Copy the records below word for word, omitting the pictures.

== Supplied material

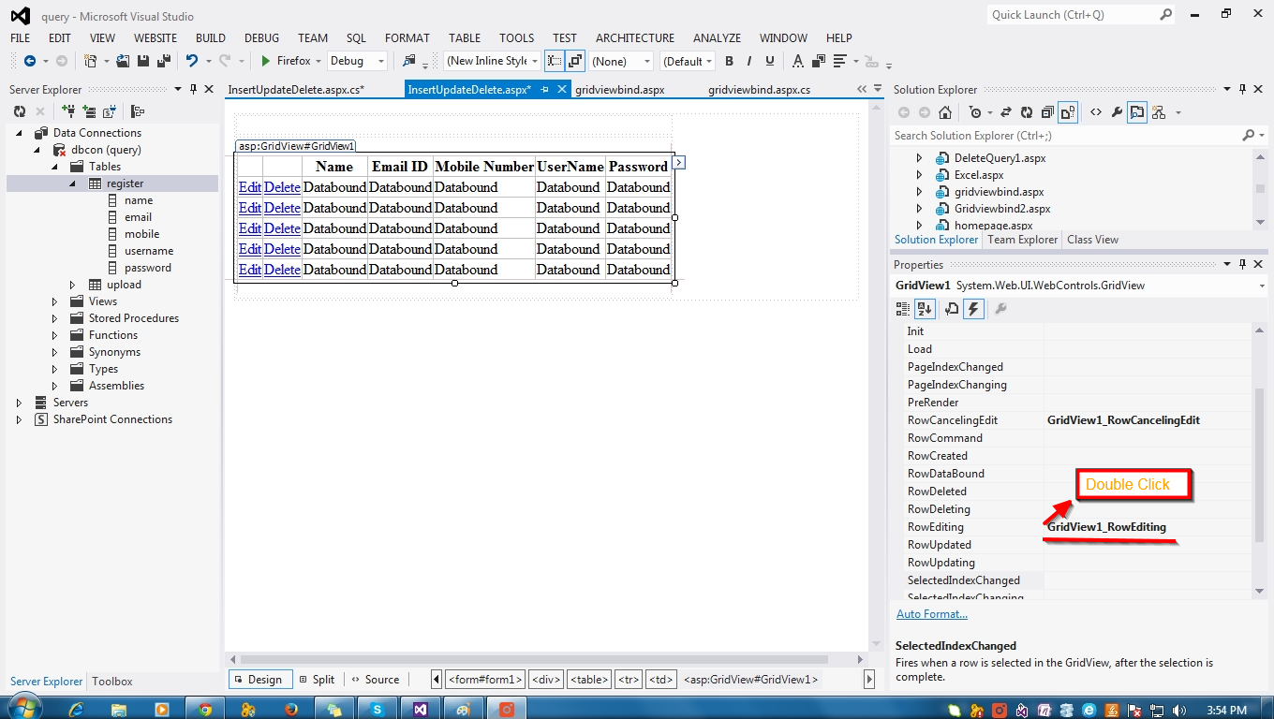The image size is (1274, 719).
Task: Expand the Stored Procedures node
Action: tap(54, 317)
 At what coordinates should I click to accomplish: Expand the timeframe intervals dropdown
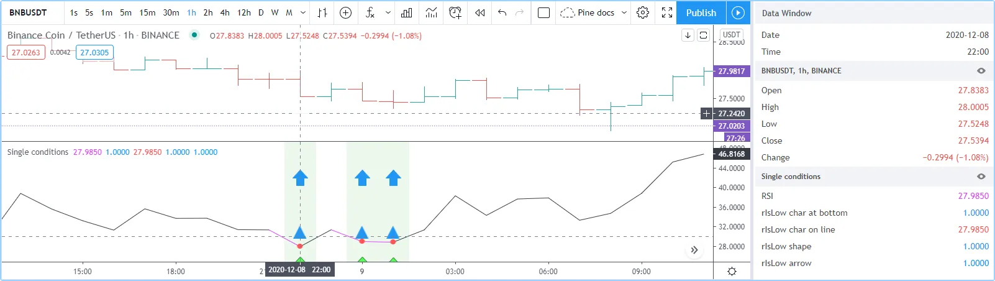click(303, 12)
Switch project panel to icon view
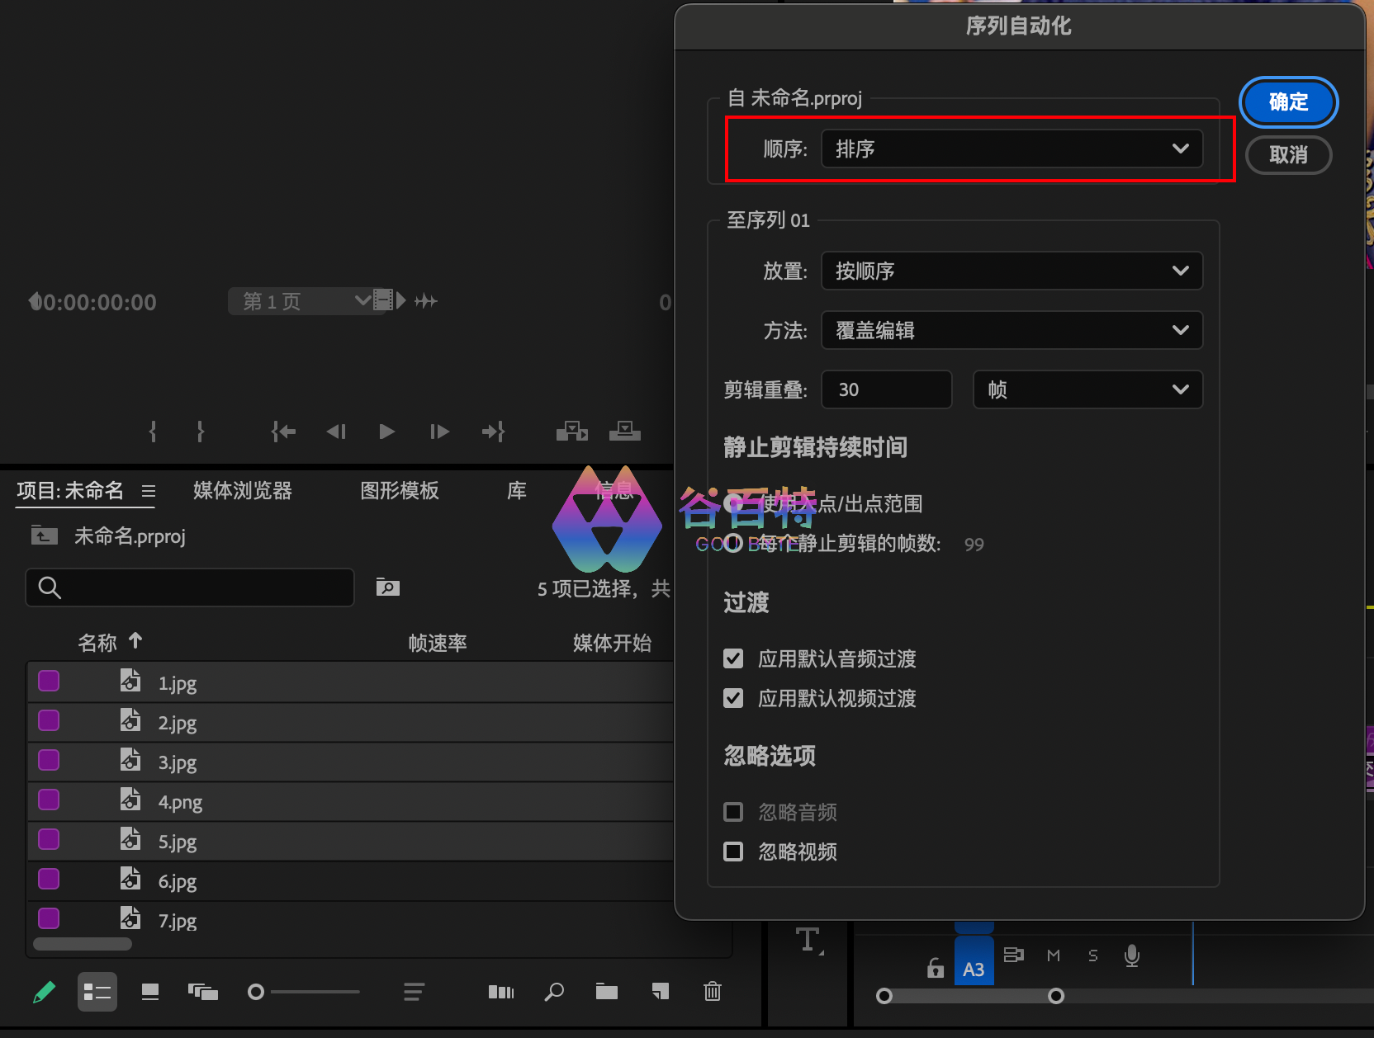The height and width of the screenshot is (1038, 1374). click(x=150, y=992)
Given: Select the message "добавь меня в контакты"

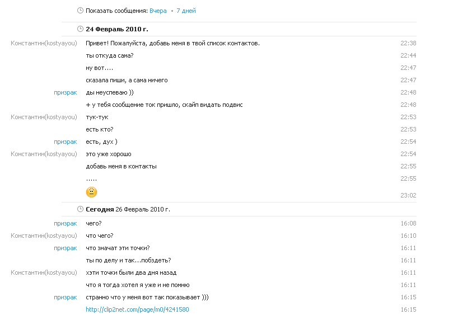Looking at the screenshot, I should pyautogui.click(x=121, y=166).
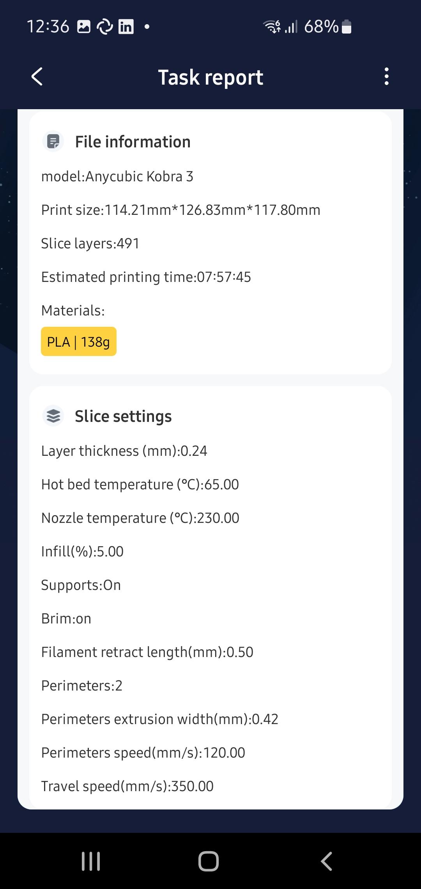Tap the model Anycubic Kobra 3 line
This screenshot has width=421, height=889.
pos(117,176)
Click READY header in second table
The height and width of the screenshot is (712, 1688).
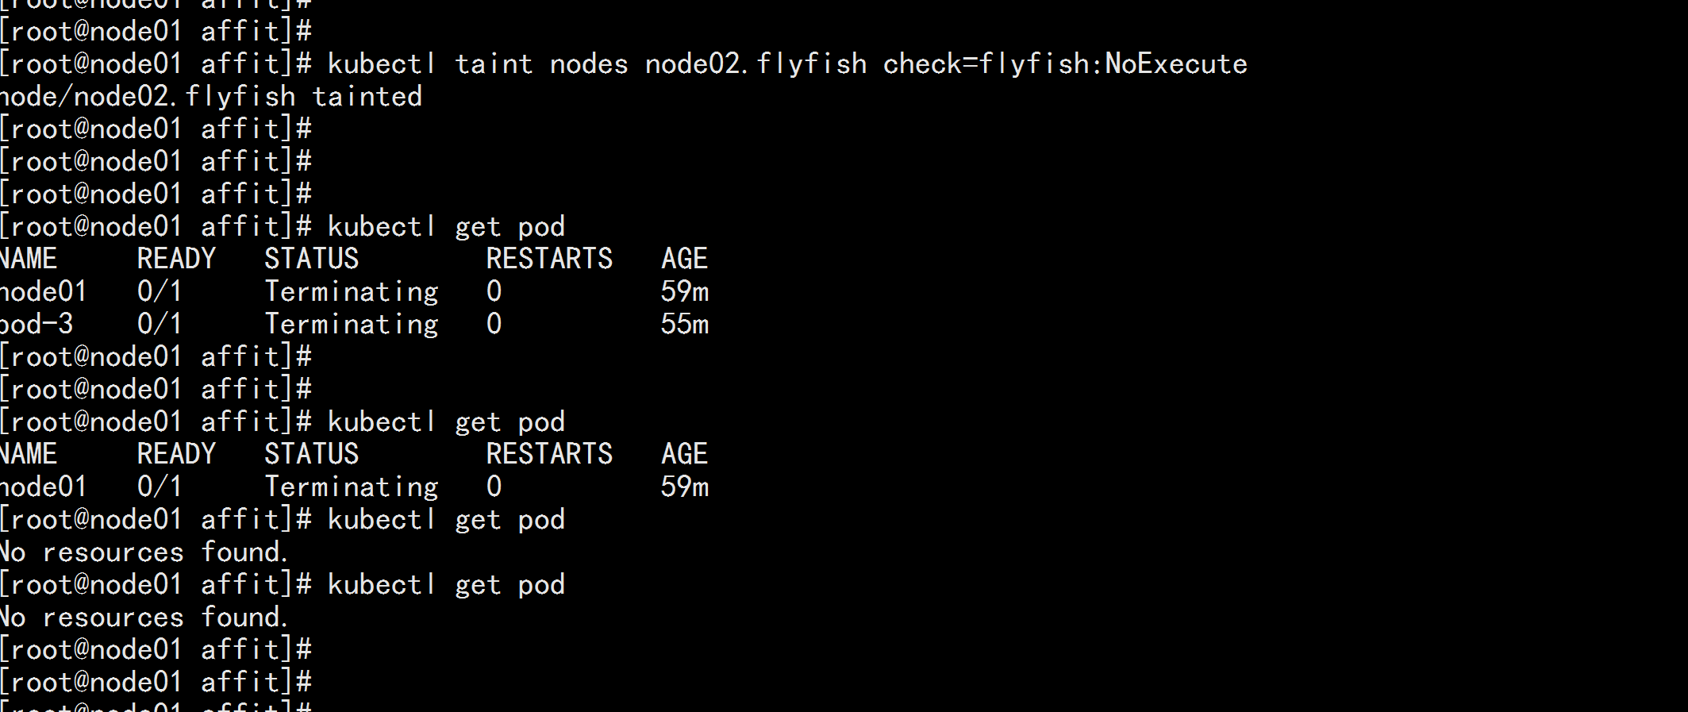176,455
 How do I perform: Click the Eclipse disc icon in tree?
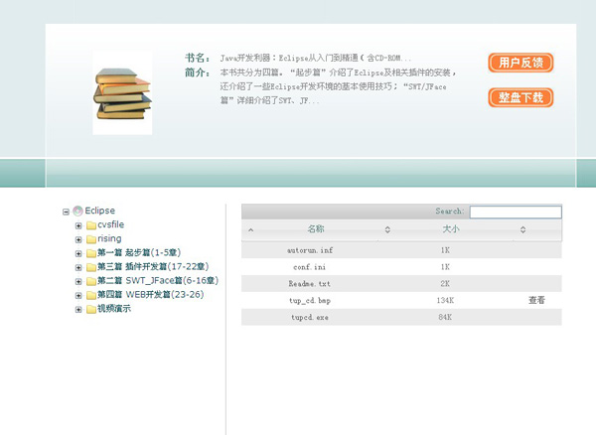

====

### Complete output:
The image size is (1274, 719).
Task: Expand the Stored Procedures node
Action: tap(54, 317)
 At what coordinates should I click to accomplish: Expand the timeframe intervals dropdown
click(303, 12)
Switch project panel to icon view
The height and width of the screenshot is (1038, 1374). click(x=150, y=992)
Given: Select the message "добавь меня в контакты"

Looking at the screenshot, I should pyautogui.click(x=121, y=166).
Tap the model Anycubic Kobra 3 line
This screenshot has width=421, height=889.
pos(117,176)
Click READY header in second table
The height and width of the screenshot is (712, 1688).
176,455
 How do I perform: Click the Eclipse disc icon in tree?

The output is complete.